TASK TO CARRY OUT → With the line containing "1302x756 pixels. How" as the first line and the last line of the records as the final one, reproduce that range exactly.

[[ MATERIAL PROVIDED, beginning ]]

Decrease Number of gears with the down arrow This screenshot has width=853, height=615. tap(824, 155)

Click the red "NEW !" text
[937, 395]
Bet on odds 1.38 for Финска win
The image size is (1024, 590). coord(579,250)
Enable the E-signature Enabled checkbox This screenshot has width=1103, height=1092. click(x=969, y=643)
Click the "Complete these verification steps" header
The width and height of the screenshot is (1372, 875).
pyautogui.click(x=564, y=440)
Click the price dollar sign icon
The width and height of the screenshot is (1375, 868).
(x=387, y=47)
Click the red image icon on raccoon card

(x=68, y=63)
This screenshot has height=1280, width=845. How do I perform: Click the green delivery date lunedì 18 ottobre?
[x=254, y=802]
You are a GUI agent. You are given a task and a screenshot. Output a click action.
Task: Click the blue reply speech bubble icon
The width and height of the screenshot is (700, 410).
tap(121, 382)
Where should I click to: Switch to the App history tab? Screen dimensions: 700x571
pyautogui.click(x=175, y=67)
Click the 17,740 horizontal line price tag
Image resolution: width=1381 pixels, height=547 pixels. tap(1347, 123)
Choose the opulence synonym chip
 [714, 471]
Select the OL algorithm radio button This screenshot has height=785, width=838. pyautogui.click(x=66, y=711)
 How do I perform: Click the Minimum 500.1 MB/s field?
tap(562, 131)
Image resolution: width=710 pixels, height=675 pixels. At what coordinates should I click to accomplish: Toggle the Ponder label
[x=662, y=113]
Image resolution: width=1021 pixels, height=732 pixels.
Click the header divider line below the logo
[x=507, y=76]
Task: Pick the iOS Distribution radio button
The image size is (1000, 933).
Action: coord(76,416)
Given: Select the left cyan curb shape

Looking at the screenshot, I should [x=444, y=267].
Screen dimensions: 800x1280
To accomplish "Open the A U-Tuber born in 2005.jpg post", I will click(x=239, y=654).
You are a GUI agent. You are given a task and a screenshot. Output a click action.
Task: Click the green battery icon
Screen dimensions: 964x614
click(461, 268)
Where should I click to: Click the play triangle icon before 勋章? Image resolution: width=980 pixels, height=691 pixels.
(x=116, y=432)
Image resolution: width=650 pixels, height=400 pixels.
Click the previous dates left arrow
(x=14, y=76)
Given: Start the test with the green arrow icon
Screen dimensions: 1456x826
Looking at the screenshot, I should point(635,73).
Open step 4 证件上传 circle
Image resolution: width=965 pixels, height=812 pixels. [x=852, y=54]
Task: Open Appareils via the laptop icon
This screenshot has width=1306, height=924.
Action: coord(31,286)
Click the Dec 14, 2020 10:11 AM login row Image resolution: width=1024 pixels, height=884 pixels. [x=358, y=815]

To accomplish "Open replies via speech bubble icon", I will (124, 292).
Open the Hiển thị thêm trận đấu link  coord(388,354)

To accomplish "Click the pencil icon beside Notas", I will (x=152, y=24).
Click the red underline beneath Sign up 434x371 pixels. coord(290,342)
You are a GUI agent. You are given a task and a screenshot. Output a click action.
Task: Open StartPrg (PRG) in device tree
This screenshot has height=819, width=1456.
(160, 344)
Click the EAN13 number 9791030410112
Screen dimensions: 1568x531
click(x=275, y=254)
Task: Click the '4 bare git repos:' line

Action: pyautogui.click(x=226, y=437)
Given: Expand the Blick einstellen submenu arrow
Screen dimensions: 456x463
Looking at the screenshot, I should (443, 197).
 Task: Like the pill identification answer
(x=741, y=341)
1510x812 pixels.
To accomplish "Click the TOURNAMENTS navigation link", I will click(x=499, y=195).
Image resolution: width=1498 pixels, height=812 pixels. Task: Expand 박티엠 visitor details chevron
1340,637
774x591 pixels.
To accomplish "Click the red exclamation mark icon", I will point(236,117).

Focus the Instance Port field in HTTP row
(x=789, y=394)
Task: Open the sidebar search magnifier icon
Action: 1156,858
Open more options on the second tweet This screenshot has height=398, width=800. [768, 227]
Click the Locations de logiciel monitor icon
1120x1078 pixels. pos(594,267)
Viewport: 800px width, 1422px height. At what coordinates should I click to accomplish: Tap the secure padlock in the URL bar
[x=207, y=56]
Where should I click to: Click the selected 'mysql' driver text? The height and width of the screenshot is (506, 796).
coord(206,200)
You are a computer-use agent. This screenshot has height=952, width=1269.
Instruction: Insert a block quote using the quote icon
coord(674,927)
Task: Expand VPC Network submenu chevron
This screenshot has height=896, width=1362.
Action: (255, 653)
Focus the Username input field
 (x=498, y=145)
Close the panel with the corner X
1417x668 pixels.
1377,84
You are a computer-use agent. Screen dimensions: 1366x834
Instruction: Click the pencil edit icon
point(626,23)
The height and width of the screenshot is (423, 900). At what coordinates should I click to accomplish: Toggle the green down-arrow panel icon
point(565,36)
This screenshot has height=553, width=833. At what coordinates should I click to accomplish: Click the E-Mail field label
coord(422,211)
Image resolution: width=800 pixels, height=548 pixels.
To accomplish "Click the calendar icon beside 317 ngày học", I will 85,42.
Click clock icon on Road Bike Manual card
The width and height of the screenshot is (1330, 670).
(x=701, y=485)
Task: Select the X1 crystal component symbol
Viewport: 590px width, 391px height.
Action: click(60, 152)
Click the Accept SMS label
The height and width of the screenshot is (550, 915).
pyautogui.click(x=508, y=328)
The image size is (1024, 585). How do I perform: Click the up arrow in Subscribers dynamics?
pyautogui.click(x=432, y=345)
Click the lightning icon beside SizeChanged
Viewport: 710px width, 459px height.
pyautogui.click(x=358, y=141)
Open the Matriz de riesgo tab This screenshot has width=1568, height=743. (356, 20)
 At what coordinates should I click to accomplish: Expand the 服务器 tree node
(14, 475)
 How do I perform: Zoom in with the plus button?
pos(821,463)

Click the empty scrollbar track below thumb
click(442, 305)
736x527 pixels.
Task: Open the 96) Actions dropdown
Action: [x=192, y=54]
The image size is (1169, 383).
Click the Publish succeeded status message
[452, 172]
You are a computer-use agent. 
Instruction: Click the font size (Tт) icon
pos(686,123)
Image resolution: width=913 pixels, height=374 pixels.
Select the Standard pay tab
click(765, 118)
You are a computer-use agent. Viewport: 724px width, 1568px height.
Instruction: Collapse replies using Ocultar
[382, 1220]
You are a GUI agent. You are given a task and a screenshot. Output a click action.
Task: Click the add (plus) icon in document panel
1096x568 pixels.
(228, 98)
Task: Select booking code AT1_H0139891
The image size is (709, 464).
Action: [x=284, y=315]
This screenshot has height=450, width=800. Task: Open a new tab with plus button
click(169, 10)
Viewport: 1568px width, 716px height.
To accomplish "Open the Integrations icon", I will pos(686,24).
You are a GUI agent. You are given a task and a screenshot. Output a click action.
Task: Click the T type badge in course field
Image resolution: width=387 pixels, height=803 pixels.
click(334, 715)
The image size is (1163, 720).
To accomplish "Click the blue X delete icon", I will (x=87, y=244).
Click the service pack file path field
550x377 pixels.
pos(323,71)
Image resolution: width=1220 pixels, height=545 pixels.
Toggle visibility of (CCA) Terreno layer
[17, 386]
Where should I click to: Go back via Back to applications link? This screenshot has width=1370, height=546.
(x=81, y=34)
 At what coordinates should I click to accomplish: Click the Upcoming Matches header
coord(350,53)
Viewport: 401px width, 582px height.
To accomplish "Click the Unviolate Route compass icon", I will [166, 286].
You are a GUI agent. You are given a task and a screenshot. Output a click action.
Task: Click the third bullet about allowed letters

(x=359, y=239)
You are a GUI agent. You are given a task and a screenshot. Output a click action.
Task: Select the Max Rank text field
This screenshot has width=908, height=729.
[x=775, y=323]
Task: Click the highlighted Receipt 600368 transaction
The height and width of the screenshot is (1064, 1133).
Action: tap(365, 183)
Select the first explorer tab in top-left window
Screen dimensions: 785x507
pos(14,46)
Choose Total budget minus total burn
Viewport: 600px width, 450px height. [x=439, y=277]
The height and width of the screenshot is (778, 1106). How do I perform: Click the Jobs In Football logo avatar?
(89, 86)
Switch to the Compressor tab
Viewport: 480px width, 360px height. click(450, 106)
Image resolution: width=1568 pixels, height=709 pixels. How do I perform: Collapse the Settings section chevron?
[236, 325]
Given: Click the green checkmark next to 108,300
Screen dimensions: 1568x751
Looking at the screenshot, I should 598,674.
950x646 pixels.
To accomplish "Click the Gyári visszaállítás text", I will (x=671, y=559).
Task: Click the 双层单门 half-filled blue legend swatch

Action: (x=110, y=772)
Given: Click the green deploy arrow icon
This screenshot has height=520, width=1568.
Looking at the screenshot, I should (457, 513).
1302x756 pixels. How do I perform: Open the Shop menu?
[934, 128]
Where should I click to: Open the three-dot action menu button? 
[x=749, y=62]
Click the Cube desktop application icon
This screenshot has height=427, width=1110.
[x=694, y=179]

[[ MATERIAL PROVIDED, end ]]

SOLUTION FOR THIS PROBLEM →
1302x756 pixels. How do I perform: Open the Shop menu?
[934, 128]
Where should I click to: Open the three-dot action menu button? 
[x=749, y=62]
Click the Cube desktop application icon
This screenshot has height=427, width=1110.
[x=694, y=179]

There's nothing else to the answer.